** Work task **
The output must consist only of the lines from the one with "1621x521 pixels. At" through the end of the listing, restated exactly and free of pictures.

** The records **
========================================

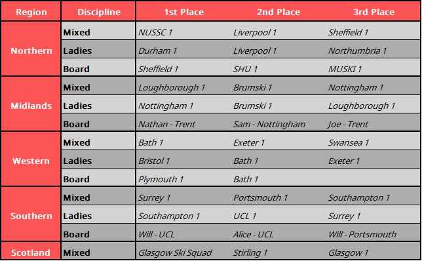Image resolution: width=422 pixels, height=261 pixels.
Task: Select the 2nd Place header
Action: [x=278, y=12]
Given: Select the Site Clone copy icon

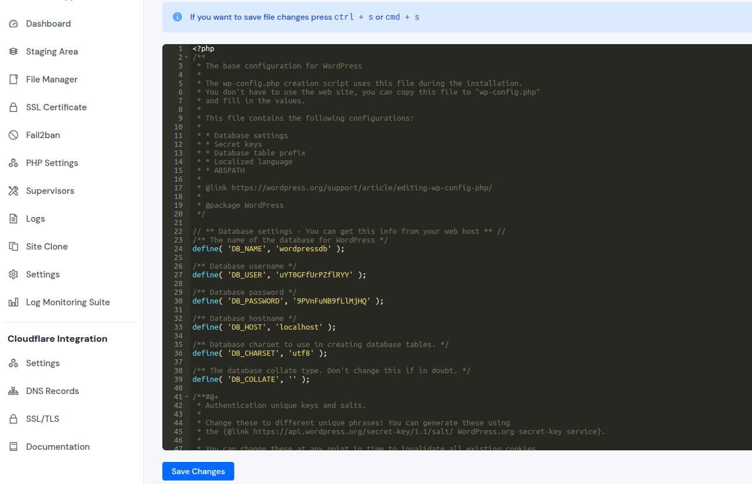Looking at the screenshot, I should [x=13, y=246].
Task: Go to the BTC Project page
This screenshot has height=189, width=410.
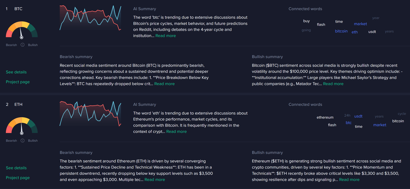Action: pyautogui.click(x=18, y=82)
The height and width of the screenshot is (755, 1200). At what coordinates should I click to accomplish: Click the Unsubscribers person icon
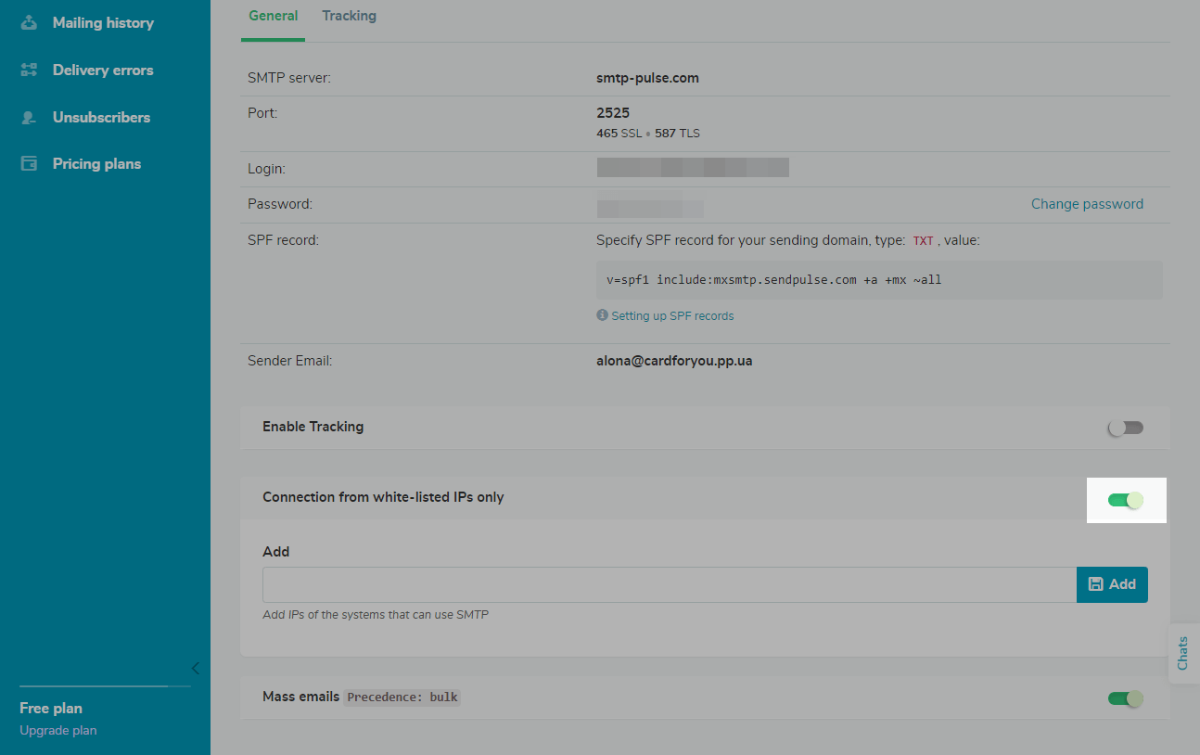[x=29, y=118]
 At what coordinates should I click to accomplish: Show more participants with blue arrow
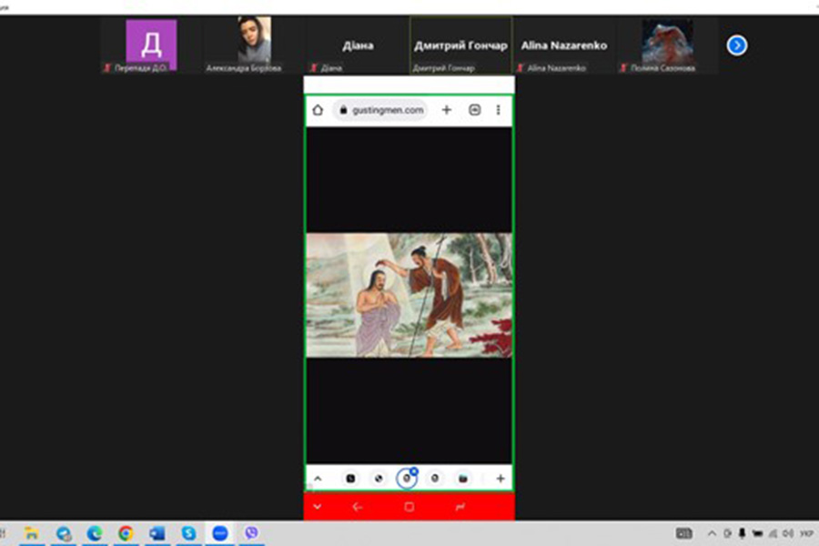click(x=737, y=46)
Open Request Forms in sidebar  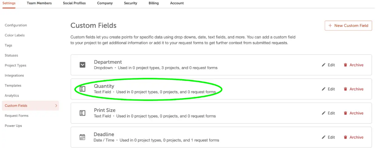(16, 116)
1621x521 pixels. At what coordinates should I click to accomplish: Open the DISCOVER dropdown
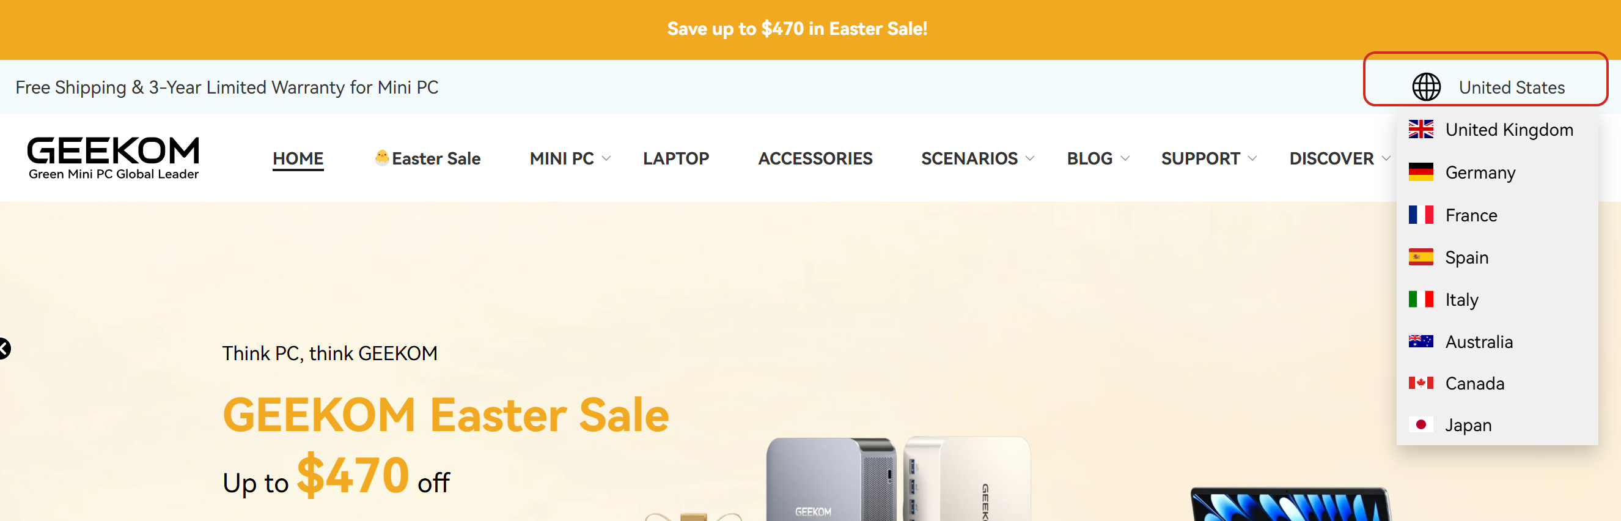point(1339,159)
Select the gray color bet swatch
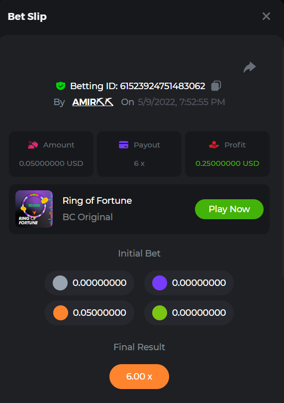The width and height of the screenshot is (284, 403). click(60, 283)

========================================

** Solved exercise **
1621x521 pixels. At what coordinates should I click to accomplish: Open the DISCOVER dropdown
point(1339,159)
Select the gray color bet swatch
The width and height of the screenshot is (284, 403). click(60, 283)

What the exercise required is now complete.